Consider that there are now pillboxes reminding people to take their pills. Not yet commercially available, Boston Dynamics has invented a robot that can climb stairs in your home and grab your pants or your drink and bring it to you. There’s even a wheelchair that can navigate stairs so that you could leave your house, get down the stairs and catch a cab.
Another solution that the Internet has provided is to eliminate social isolation. You can have a chat with your friends and see them on your screen any time of day or night. You can have an online meetup or Google Hangout. Maybe not the way you’d want to spend your day, but I know of one retiree who spends hours each day competing in multiplayer video games with people around the world.
And soon, you will be able to have a driverless car pick you up and take you wherever you’d like to go, any time of day or night at a very low cost.

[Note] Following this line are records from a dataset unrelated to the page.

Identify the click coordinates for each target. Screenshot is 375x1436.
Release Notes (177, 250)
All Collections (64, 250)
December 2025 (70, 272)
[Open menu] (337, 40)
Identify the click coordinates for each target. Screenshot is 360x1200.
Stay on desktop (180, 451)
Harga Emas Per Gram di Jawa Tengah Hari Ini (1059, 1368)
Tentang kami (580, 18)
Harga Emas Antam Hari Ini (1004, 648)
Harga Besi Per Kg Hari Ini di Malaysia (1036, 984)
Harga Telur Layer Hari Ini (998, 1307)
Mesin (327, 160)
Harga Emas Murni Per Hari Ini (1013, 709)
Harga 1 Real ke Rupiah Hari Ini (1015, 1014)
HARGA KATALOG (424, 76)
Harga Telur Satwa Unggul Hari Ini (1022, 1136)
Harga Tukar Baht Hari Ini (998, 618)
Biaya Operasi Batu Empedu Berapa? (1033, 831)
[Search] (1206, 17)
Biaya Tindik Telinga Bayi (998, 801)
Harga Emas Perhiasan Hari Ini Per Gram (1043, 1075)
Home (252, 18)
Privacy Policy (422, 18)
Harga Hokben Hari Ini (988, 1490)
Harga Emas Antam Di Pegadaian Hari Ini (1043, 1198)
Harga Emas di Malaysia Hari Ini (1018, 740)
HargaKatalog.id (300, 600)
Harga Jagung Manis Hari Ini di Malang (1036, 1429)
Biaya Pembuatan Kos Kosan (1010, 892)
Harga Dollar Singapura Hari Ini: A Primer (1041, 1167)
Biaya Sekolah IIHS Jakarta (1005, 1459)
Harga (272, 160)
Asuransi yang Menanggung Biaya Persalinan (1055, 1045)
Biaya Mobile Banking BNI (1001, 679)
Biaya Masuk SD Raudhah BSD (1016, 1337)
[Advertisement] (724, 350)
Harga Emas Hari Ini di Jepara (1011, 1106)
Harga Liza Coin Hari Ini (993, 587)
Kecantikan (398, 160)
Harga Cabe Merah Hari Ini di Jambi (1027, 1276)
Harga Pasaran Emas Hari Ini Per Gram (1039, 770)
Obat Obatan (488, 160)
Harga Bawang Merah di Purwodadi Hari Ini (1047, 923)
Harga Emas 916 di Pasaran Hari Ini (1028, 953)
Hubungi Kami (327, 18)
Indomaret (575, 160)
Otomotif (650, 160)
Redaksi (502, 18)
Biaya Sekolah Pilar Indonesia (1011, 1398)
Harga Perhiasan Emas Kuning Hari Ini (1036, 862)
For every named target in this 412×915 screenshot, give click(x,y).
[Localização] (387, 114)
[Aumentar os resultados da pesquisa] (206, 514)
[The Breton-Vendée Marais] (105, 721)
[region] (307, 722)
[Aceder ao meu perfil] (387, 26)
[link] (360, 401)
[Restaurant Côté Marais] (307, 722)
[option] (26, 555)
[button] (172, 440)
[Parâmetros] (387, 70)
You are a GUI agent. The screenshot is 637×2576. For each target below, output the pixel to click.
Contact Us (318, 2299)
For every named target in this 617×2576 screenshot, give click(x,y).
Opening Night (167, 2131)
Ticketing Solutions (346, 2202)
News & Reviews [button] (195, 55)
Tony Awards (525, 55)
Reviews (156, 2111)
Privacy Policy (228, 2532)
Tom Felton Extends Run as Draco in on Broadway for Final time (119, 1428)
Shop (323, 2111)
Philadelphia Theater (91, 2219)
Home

Taking developing tech a step further, the June 2017 issue of the Kiplinger Retirement Report notes the benefits of virtual reality to seniors. They say, “For older adults with mobility issues or cabin fever, VR breaks up day-to-day monotony and loneliness, letting seniors travel – skydiving or swimming with whales, anyone? – without leaving home.”
Conclusion
While the raw statistics and traditional calculations indicate many people are not prepared for retirement, people adjust. Retirees have more control over their income, expenses and where they live. They have more financial tools than 20 years ago (e.g. reverse mortgages, purchase or sale of life settlements, secondary annuities, etc). The positive retirement news is hidden by the media’s fixation on negative news.
Kenneth says
good read….I sure hope the current market stays around for awhile. 4th quarter 2018 was rough and many took a hit around 10-15% on 401K investments. 2019 is looking ok right now, but worried where market will go with these trade wars going on with China and new tariffs in place. Hopefully everything will settle down and we can ride strong market we are in for awhile longer.